"Sono una ragazza che di entrate e uscite

dal carcere ne ha vissute molte"

 

La solitudine che può attanagliare alla gola durante il primo giorno di libertà

 

Dalla redazione femminile di Microcosmo, il giornale della Casa Circondariale di Verona, ci arriva "un resoconto crudo di una situazione ai margini". La situazione di una donna la cui vita è scandita dal carcere, dentro e fuori, dentro e fuori. La sensazione che trasmette questa testimonianza è l’angoscia: non c’è gioia nel finire la pena, ma solo paura di trovarsi soli.

In giorni di tristi silenzi sull’indulto, con giochi continui al ribasso, ecco l’unico tema serio che meriterebbe davvero più attenzione: quello di un investimento per dare un’opportunità di vita diversa a chi ha finito la pena.

 

Di A. P., luglio 2003

 

Sono una ragazza che di entrate e uscite dal carcere ne ha vissute molte, e ogni volta in maniera diversa. Ricordo il primo ingresso, un incubo. Si parla ancora del vecchio Campone (precedente sede del carcere inserito in una struttura austriaca) ed è stato proprio lì che sono andata; mi hanno accolta due suore che allora vivevano dentro l’Istituto.

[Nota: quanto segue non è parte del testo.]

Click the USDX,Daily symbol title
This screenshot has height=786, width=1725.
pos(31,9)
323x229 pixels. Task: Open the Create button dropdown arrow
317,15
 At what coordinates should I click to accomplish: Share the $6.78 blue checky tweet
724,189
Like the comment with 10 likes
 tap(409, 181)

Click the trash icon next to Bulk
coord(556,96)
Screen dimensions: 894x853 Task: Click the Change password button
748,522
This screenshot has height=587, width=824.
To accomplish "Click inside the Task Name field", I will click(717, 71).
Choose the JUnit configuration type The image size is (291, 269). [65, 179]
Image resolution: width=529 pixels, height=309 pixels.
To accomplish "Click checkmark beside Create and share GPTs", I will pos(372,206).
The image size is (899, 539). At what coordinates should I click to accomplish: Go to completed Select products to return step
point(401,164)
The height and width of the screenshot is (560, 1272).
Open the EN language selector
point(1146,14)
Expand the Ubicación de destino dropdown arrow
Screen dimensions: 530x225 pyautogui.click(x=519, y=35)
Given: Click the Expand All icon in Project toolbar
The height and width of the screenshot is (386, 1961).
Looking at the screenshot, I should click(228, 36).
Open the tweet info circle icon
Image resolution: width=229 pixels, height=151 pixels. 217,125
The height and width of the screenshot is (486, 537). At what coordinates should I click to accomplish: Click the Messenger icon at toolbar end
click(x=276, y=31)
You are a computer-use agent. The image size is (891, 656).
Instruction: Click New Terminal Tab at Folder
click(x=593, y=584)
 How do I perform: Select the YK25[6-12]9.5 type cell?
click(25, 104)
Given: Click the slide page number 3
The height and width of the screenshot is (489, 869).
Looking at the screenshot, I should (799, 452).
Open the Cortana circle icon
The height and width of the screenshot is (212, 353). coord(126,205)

Ho seguito la prassi di routine con la "perquisa", ma la vera accoglienza l’ho avuta da amiche che prima di allora avevo visto solo in stato di libertà: mi sembrava come se fossi andata a trovarle. La permanenza è durata tre anni, visitando anche altri istituti: dal "lager" di Belluno al Grand Hotel della Giudecca.

Sono uscita con l’ultimo indulto alle 18 di una vigilia di Natale. Andando a casa mi è preso un attacco di panico. Era buio come nelle sere d’inverno e ricordo i fari delle macchine che sembrava mi venissero addosso. Fino ad allora avevo vissuto in un posto "protetto" ed ora dovevo attraversare una strada: quello che viene fatto automaticamente in una situazione ordinaria per me rappresentava una difficoltà.

Anche dentro casa tutto mi sembrava strano, in particolare i piatti di ceramica pesanti ed i bicchieri in vetro; per tutto quel tempo trascorso in carcere avevo avuto contatto solo con oggetti in plastica o carta, senza pericolo di romperli o danneggiarli, con un peso diverso da quelli in uso nelle case, e con sensazioni al tatto tali per cui mi sorprendevo nell’usare materiali di spessore, temperature e consistenze non più consueti. Anche il territorio era cambiato, dei campi avevano ceduto il posto a centri commerciali: questo è l’aspetto visivo della libertà.

L’ultima volta che sono stata in carcere è durata due anni. Quando sono uscita mi ero ormai abituata e non facevo più attenzione a nuove case costruite o altri cambiamenti tecnologici.

La solitudine, come una morsa, mi attanagliava alla gola per l’intero primo giorno di libertà. Tutte le amicizie che avevano riempito la mia vita in quegli anni erano rimaste in carcere.

Ero sola. Mi mancava da morire lo scambio di una parola, anche la confusione e gli strilli. Il silenzio mi faceva sempre più pensare alla mia solitudine. Ho cercato lavoro ma avevo la sorveglianza e un brutto timbro dietro la carta d’identità: "polizia anticrimine"; ma chi mi poteva assumere?! Sono ritornata di nuovo in carcere e mi dico: "Altro giro, altro regalo", e avanti così… fino a quando?